(Stored records)
════
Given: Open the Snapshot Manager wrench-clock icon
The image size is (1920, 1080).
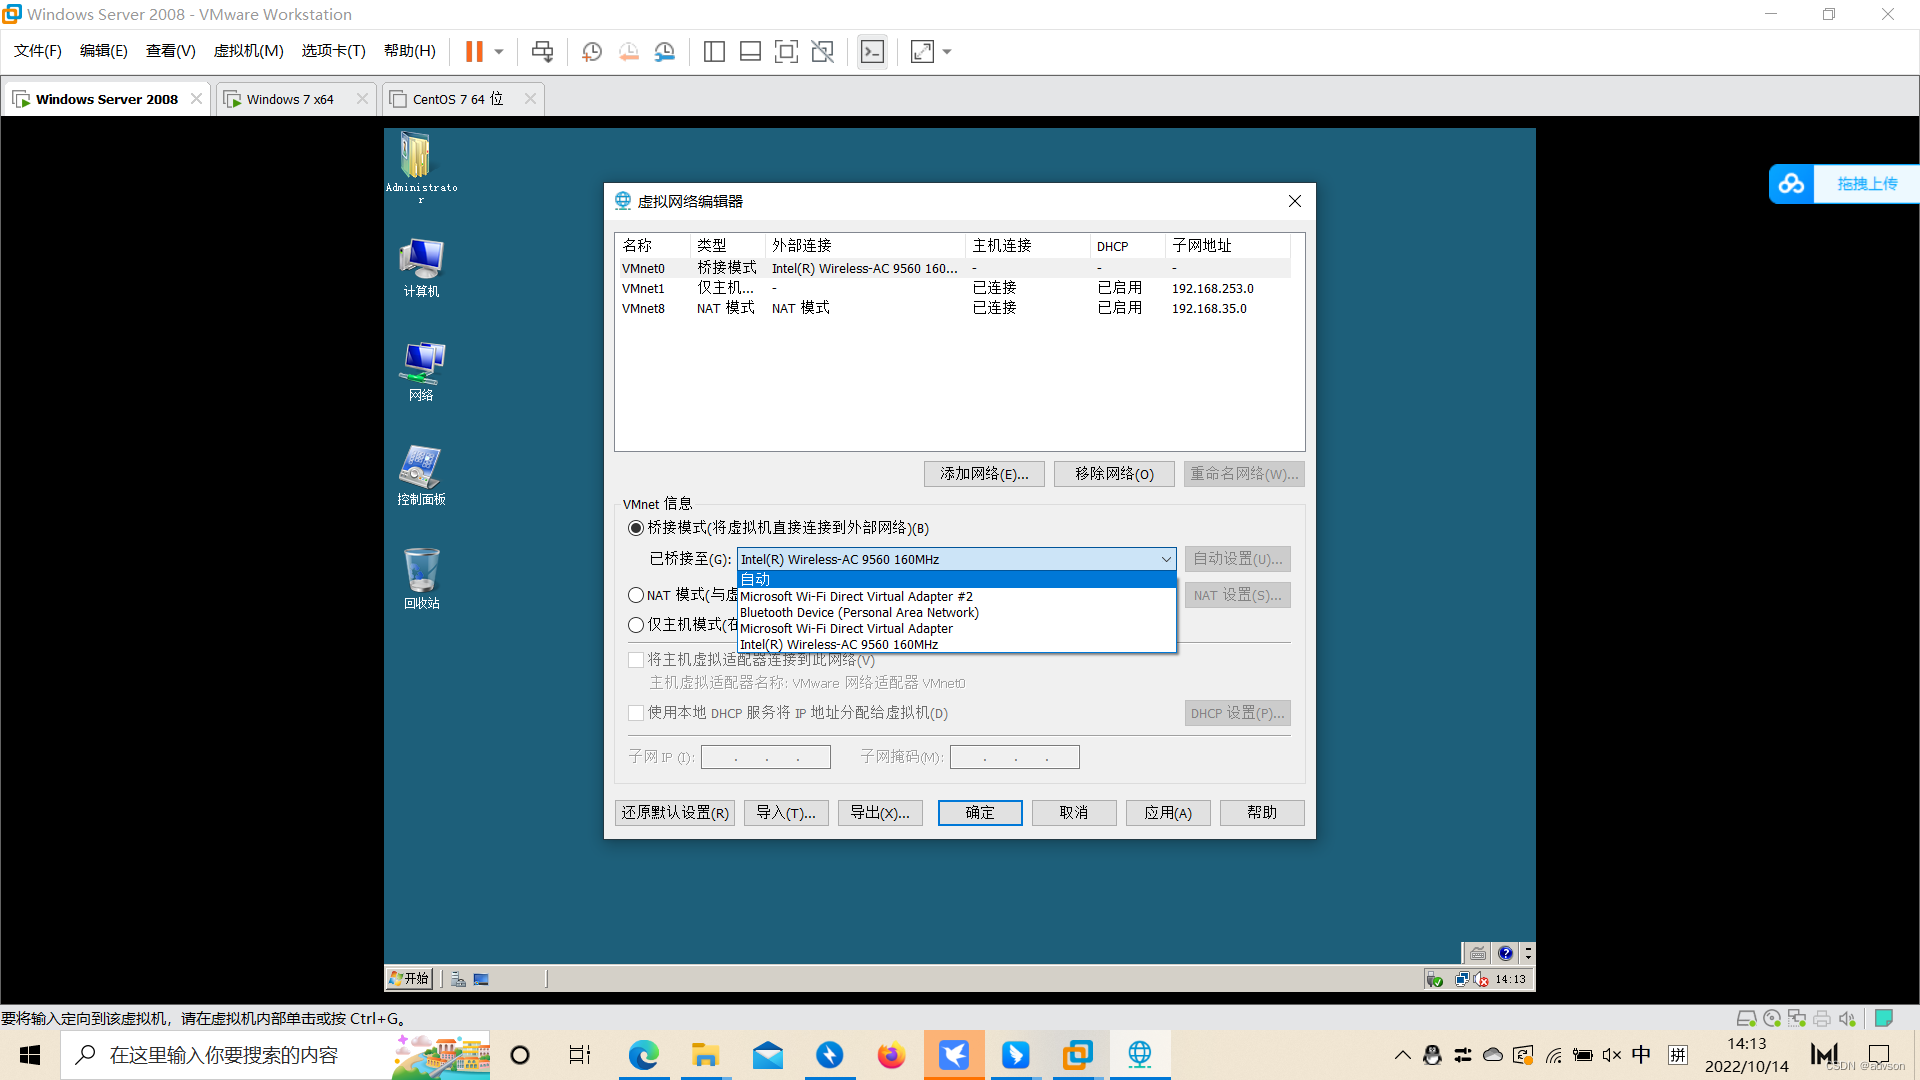Looking at the screenshot, I should click(x=665, y=51).
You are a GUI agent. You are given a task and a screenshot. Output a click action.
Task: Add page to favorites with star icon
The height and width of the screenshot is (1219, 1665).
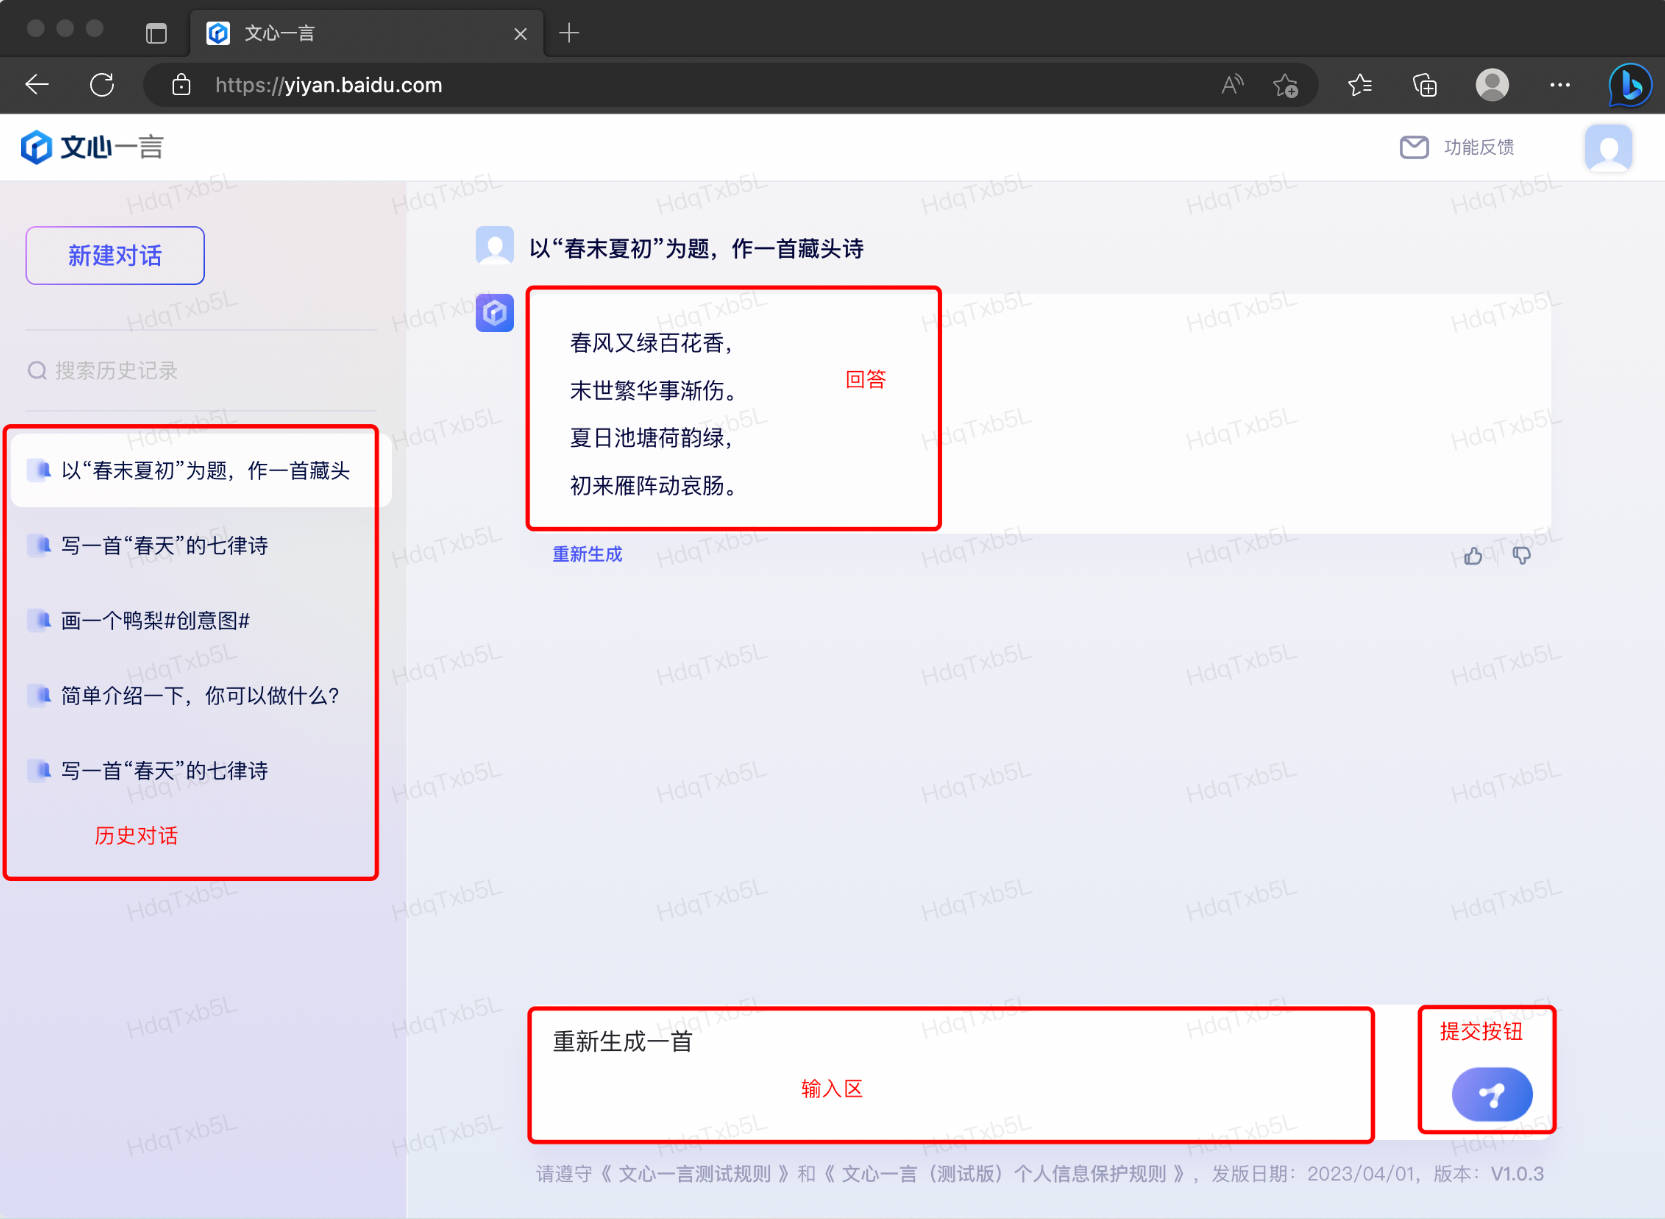pos(1287,85)
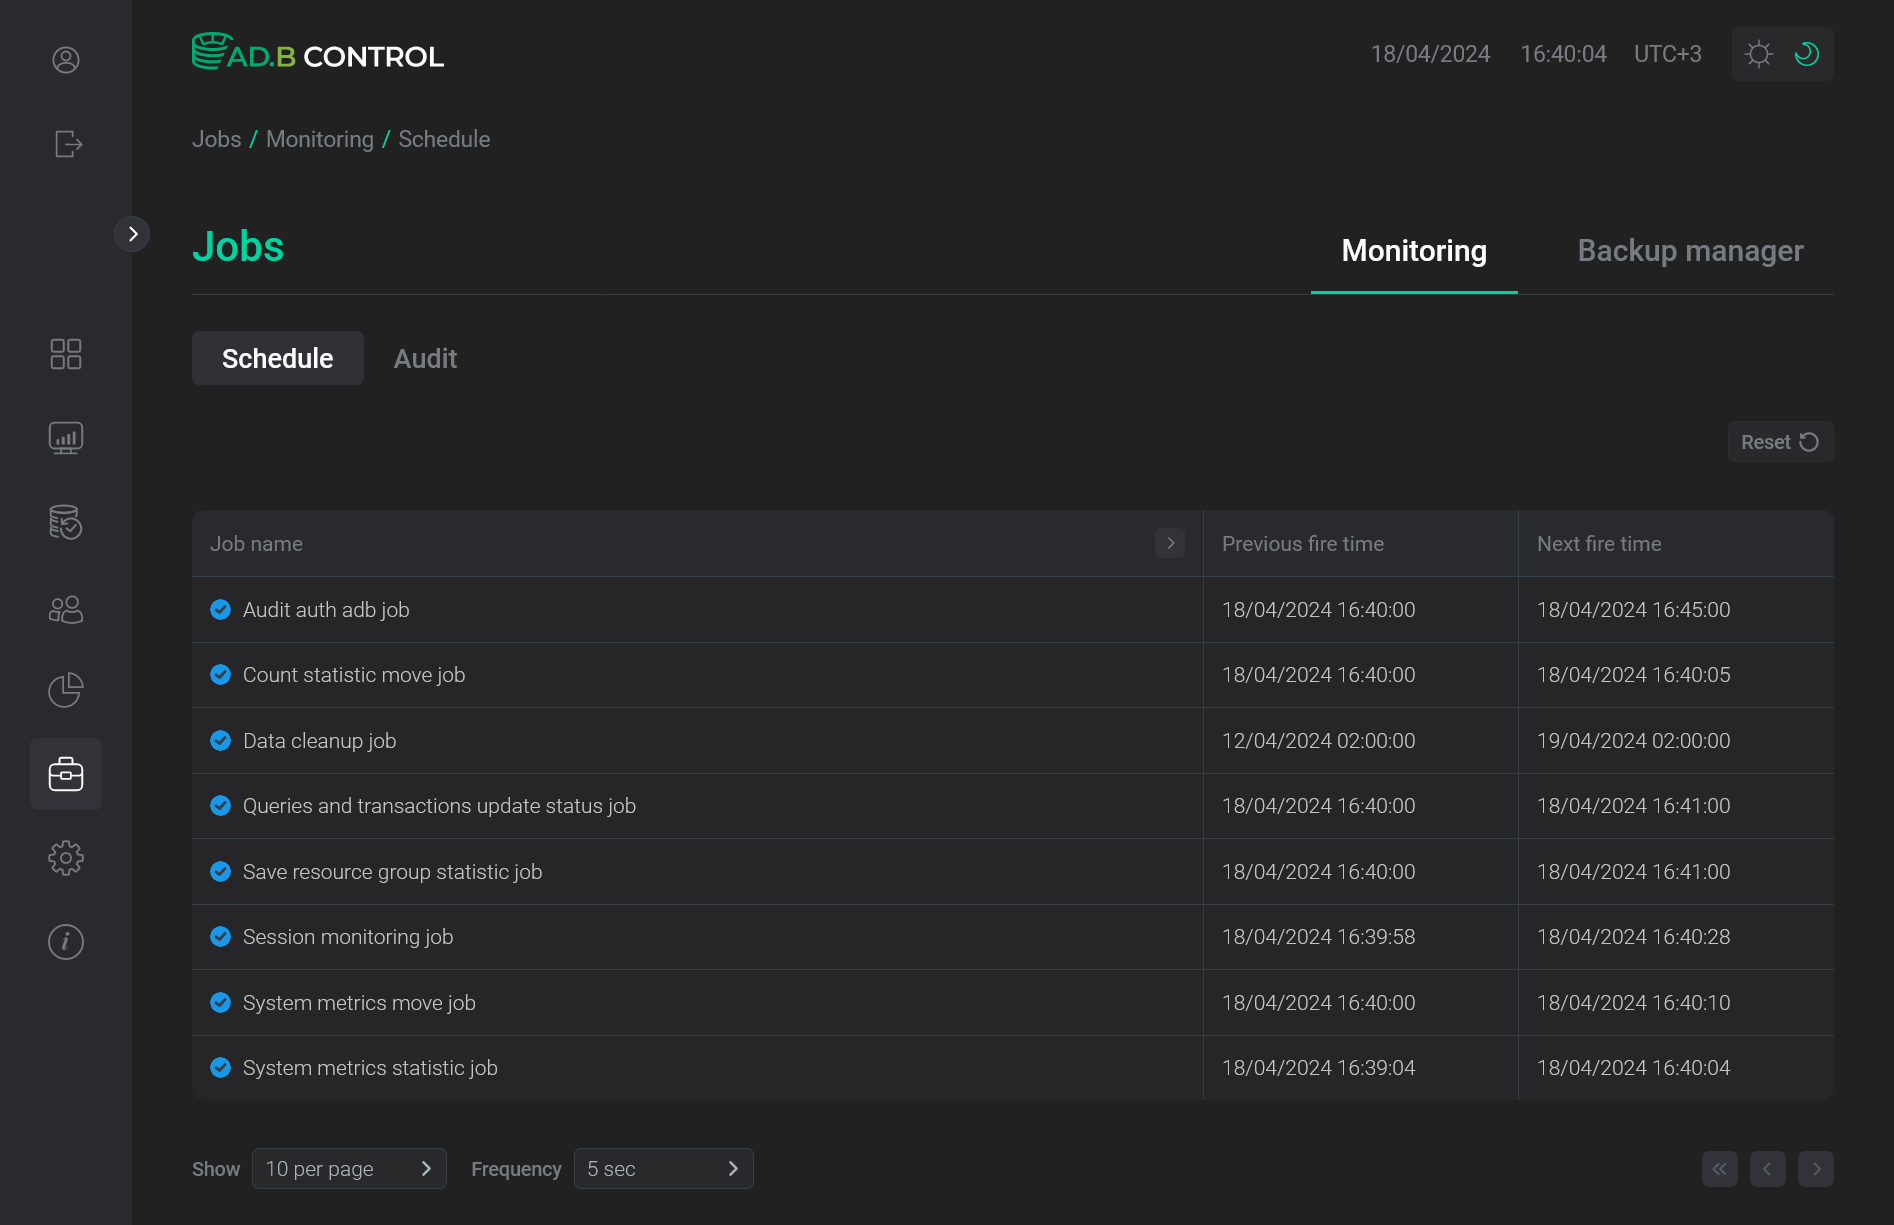Open the pie chart statistics icon
1894x1225 pixels.
tap(66, 690)
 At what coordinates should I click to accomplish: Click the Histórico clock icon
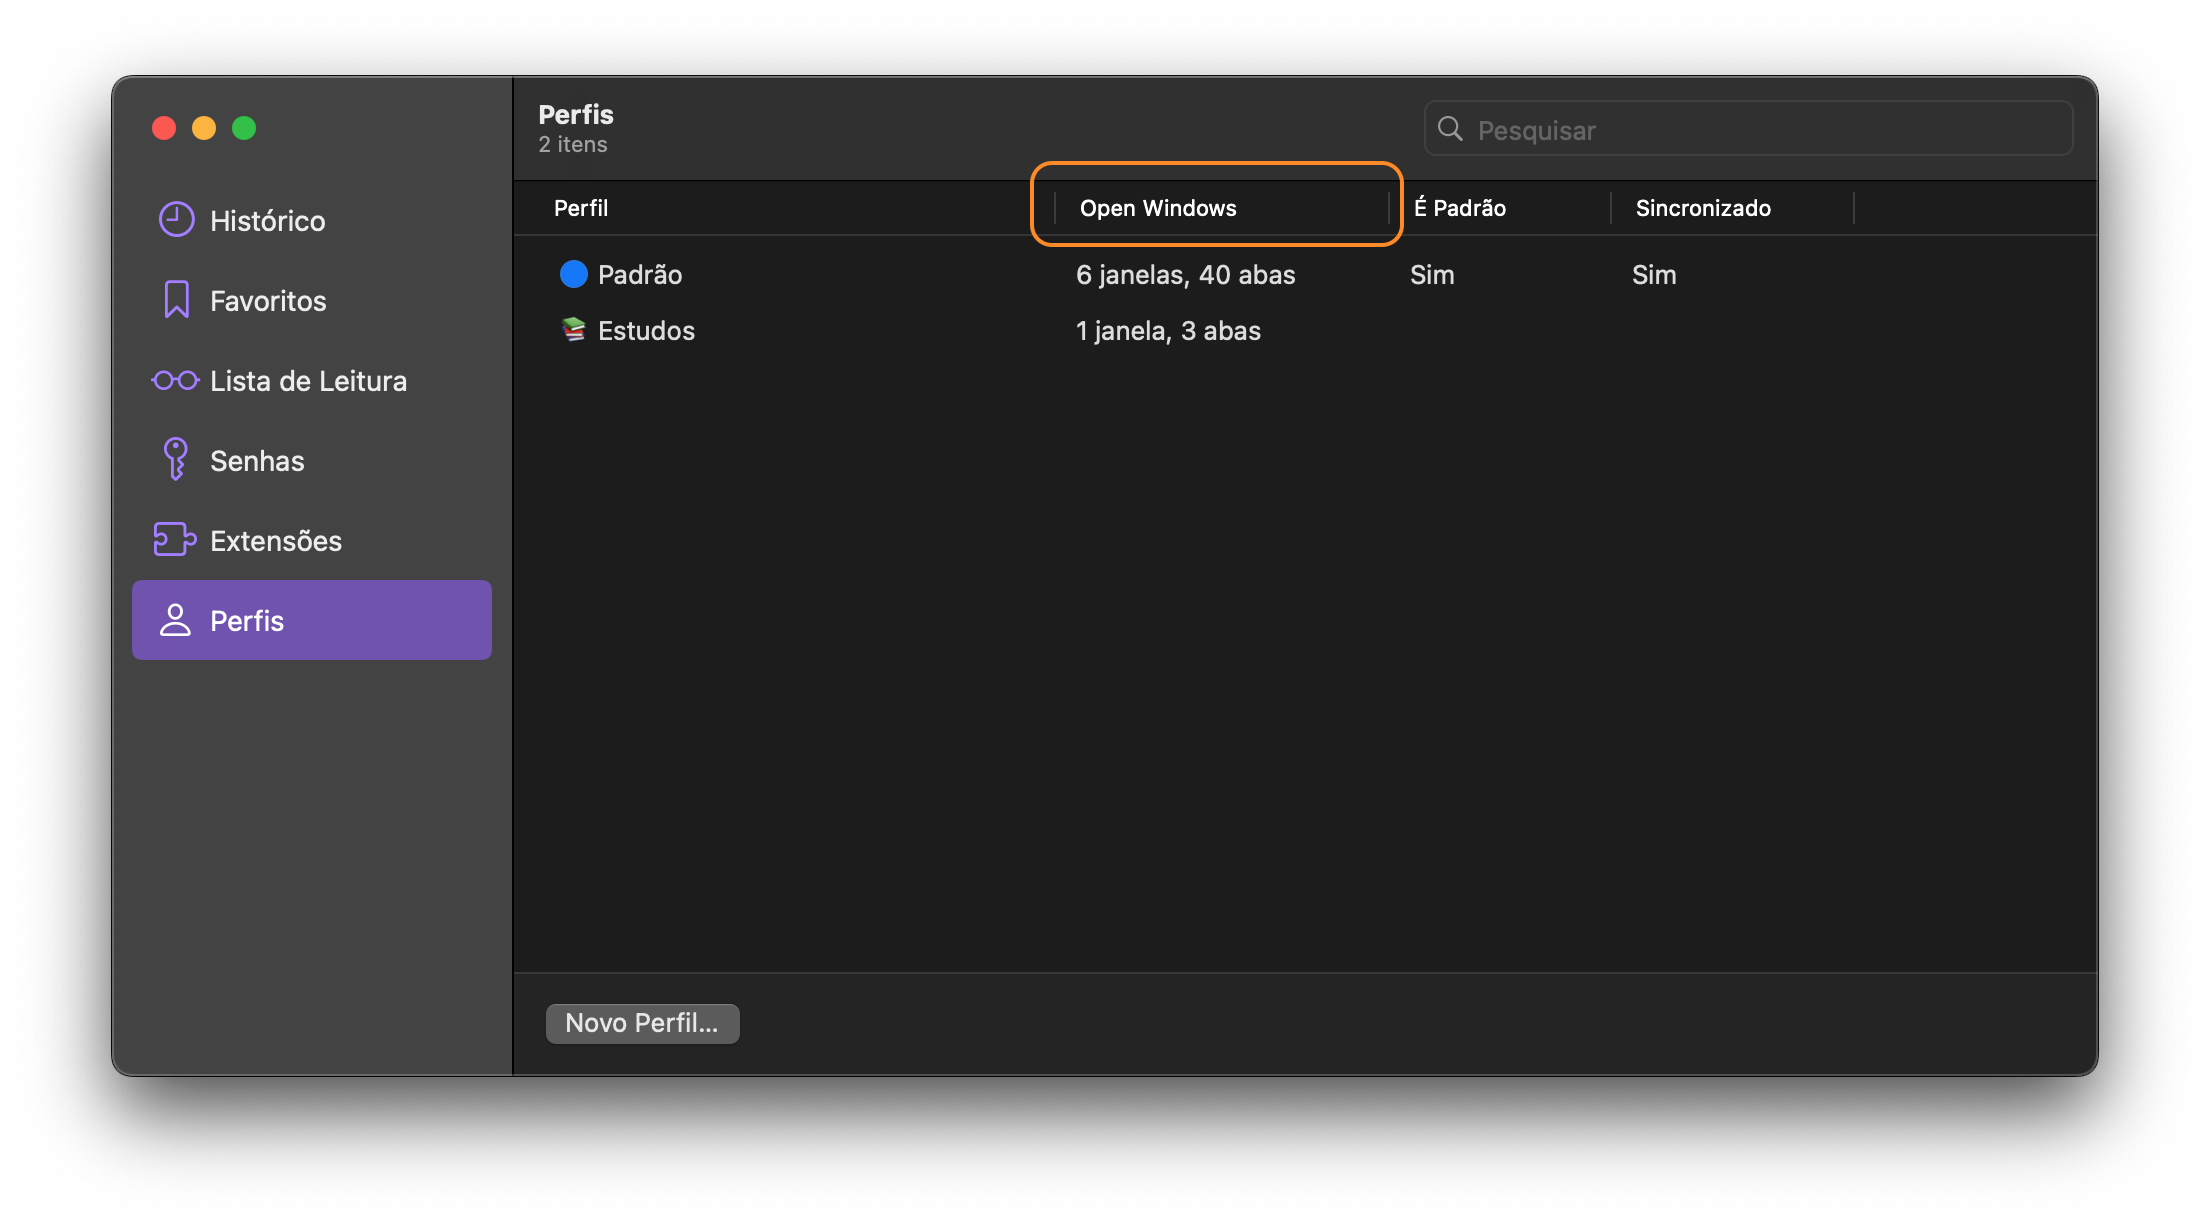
════
-- Work to complete --
Each entry is to be returned precisely as it appears, but the pictures are to be dropped.

-- Task result --
Given: Open the Snapshot Manager wrench-clock icon
The image size is (1920, 1080).
Looking at the screenshot, I should click(x=665, y=51).
You are a GUI agent. You are given a task and a screenshot. Output a click action.
Task: Add page to favorites with star icon
The height and width of the screenshot is (1219, 1665).
pos(1287,85)
Open the pie chart statistics icon
1894x1225 pixels.
tap(66, 690)
 At what coordinates should I click to accomplish: Click the Histórico clock icon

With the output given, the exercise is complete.